このROCKY通信では、皆さんが、人生やビジネスのヒントとなるようなお話をさせていただければと思います。
皆さんのお役に立てましたら幸いです。
タイムズスクエアの風景
初めてNYのタイムズスクエアを訪れたのは1990年だったと思う。ホテルは確かアッパーイーストだった。チェックインを早々に済ませタクシーを駆ってすぐにタイムズスクエアに向かった。そこは驚くべき街だった。まさに世界のオノボリさん大集結!僕もその1人だったので、何をかいわんやだが。笑
ありとあらゆる人種国籍、老若男女、富貴貧賤。辺りには観光客相手のチープな土産屋やいい加減な飲食店が軒を連ね、当時はスリや当たり屋のオンパレード。正直驚いた。これが世界のツーリズム、コマーシャリズムの頂上と言われるタイムズスクエアか!?と。目線を上げると、かの有名なビルボードは華麗に輝いていた。当時はバブル絶頂にあった日本企業のSONY、MINORTA、SUNTORYの文字が躍っていた。目線を下げると世界中からのオノボリ軍団が一帯を占拠しており、そのギャップには言葉を失った。

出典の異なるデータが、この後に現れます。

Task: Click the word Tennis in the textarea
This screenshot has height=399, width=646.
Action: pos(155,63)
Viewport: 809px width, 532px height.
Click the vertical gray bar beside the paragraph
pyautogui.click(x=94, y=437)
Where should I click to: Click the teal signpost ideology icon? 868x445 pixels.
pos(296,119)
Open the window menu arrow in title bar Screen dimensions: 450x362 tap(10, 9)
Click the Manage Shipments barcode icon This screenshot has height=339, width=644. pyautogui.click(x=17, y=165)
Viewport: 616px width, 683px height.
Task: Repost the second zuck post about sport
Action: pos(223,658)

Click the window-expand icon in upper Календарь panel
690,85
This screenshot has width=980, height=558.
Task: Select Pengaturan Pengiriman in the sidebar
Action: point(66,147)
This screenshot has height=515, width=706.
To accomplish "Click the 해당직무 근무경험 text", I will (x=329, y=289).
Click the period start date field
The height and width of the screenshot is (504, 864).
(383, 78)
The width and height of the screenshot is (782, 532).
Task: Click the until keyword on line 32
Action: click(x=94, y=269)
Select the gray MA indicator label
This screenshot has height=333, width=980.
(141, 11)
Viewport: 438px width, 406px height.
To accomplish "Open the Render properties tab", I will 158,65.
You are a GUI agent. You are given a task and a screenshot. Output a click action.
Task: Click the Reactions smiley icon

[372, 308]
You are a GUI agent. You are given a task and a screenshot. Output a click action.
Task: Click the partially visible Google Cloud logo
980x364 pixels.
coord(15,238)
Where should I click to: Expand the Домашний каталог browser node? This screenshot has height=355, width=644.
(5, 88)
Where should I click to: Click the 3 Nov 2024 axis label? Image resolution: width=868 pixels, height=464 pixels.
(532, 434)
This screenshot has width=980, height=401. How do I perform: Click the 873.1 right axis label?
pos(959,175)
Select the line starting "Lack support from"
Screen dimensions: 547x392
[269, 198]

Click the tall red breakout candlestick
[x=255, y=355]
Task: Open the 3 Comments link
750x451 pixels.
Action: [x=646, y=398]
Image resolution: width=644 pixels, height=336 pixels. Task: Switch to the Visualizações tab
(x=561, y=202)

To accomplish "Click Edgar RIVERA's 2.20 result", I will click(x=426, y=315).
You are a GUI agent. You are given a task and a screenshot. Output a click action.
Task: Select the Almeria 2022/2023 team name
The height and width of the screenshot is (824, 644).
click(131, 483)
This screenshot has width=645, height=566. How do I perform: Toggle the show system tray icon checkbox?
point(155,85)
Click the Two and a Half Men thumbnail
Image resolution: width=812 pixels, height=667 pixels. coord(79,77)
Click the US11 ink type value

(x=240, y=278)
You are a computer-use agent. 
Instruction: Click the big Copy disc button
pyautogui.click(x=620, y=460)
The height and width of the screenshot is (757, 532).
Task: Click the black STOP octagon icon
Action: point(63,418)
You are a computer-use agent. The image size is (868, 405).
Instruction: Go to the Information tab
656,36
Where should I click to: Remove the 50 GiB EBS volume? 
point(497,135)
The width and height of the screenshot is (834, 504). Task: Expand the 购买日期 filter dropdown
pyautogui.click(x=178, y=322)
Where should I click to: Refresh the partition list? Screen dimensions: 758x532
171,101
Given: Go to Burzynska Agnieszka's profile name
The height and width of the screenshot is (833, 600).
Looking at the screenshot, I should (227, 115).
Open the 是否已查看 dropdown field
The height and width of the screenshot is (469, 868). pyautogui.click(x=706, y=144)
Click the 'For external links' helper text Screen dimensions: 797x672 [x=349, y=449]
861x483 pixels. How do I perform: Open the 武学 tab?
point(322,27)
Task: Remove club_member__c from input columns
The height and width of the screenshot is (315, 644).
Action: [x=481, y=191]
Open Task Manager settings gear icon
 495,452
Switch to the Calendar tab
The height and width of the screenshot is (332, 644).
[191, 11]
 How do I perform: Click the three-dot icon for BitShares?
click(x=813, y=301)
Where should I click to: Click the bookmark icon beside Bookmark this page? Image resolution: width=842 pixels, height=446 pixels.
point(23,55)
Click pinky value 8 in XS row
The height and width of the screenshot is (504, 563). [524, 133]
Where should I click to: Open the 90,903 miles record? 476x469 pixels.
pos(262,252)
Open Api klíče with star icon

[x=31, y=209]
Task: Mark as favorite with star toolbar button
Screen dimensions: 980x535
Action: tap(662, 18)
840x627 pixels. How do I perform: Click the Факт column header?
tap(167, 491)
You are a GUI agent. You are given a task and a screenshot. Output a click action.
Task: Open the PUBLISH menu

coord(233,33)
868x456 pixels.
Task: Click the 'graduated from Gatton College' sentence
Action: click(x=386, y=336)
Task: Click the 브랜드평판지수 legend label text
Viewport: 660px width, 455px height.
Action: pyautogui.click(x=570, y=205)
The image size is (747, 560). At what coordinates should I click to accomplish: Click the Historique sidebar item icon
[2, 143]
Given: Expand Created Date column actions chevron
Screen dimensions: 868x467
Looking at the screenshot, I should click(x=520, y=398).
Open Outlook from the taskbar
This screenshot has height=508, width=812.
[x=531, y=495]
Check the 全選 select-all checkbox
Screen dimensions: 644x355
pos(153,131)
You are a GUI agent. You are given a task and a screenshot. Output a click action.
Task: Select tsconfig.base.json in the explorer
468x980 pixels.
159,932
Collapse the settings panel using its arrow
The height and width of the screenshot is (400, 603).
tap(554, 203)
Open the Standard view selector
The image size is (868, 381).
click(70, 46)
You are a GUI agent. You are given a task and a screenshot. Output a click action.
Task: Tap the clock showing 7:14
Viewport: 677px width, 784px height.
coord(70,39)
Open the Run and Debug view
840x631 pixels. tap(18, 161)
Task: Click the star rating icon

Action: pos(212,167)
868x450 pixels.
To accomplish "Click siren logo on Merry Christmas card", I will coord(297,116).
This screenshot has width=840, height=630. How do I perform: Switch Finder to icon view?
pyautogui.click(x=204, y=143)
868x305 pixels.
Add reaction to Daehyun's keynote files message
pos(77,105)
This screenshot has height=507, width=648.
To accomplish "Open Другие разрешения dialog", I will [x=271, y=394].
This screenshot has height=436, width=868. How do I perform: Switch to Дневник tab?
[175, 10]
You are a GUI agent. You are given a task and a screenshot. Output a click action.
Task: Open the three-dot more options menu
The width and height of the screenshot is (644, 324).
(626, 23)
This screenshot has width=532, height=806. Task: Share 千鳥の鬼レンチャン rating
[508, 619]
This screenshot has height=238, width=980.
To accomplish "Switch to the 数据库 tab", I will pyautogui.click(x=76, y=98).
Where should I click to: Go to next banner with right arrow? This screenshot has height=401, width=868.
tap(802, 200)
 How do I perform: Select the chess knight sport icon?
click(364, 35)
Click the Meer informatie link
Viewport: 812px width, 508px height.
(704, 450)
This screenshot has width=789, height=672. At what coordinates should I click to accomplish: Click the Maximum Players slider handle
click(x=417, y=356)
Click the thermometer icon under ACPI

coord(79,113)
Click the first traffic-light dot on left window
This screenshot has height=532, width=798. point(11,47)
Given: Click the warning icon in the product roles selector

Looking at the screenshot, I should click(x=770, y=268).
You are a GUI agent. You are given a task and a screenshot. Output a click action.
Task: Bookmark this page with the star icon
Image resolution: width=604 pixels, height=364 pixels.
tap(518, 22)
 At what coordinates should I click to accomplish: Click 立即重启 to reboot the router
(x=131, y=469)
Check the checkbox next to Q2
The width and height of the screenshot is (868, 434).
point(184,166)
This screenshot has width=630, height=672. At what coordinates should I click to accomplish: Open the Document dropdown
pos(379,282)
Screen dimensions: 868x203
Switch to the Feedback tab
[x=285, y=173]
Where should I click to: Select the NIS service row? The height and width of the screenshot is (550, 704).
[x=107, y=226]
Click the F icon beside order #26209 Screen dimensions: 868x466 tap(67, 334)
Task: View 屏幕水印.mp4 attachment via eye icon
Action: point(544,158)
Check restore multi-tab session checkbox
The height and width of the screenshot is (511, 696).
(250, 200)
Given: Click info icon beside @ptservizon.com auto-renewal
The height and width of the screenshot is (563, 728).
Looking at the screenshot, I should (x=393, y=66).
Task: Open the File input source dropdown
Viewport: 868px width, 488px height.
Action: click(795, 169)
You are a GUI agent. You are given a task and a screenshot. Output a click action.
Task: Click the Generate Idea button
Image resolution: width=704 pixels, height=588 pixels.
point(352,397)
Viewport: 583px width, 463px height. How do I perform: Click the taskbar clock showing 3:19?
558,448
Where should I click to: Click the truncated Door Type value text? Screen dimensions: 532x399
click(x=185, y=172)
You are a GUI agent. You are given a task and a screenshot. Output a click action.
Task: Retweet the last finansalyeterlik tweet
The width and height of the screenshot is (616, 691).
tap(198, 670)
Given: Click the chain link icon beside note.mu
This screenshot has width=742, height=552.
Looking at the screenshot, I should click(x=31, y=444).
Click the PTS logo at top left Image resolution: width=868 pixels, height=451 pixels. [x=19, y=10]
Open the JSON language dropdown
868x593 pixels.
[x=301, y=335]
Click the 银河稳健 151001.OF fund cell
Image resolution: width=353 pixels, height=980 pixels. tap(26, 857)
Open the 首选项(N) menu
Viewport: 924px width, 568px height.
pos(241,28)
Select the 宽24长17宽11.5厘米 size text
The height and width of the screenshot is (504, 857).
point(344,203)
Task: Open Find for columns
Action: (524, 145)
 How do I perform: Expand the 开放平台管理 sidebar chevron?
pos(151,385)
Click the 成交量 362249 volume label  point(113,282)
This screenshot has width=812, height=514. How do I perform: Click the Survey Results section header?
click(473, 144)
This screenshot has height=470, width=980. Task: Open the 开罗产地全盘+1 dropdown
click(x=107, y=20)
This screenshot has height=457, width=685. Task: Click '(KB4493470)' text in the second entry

銀座の風景 (引用:『日刊ゲンダイDIGITAL』)
今月に入り、年の瀬の定点観測で銀座、新宿、渋谷、原宿と歩いて回った。街並みや客層こそそれぞれ違え、街の空気感は35年前のタイムズスクエアと同じなことに気が付いた。ジモティもちゃんといるのだが、海外旅行者のプレゼンスがあまりに強力で、一瞬ここはどこだろう?と思ってしまうほどだった。手にしている買い物袋を見るとGUからCHANELまで様々だが、「これって皆さんのお国でも買えなくないですか?」と聞きたくなった。円安とはいえ旅費宿泊費を使ってまでする買物か?と。
しかし、だ。皆さん実に嬉しそうなのだ。個人だろうがファミリーだろうが、団体さんだろうが人々の顔には喜びが溢れていた。そう、彼らは東京にストーリーを買いに来たのだ。東京という極東の大都会を訪れ、ベースとなる食を楽しみ、ショッピングを楽しみ、そして歴史、文化、風俗までも満喫だ。特にアニメやオタク文化は完全なる来日目的のセグメントだ。
最終的にはそれぞれの好み・嗜好なのだが、幸いにも東京には幅も奥行きもある文化がある。そこにハマると皆さんリピートすることになる。実際知人の外国人は皆さんそうなった。東京と言わず、日本には多彩なコンテンツがあるのにそれがあまり伝わっていなかった。アピール下手な国民性だから仕方ない。ところが外国の方々がそれを見出してくれ、楽しみ方を知ってくれた。日本のツーリズムビジネスはその後追いで俄か仕込みをしてる印象は否めない。
新宿の風景(引用:『U-NOTE』)
でもでも、嬉しいのは東京でマイストーリーを実現しようとする人々がこんなにも増えようとは。小泉元首相が観光立国を掲げ、クールジャパンを標榜した20年前が懐かしい。それがやっと今や当たり前となったのだ。話は変わるが35年前、NYで初体験して感動した「ベーグル」が奇しくも僕の最初の起業のシーズとなった。NYでのマイストーリーの中から生まれた起業だ。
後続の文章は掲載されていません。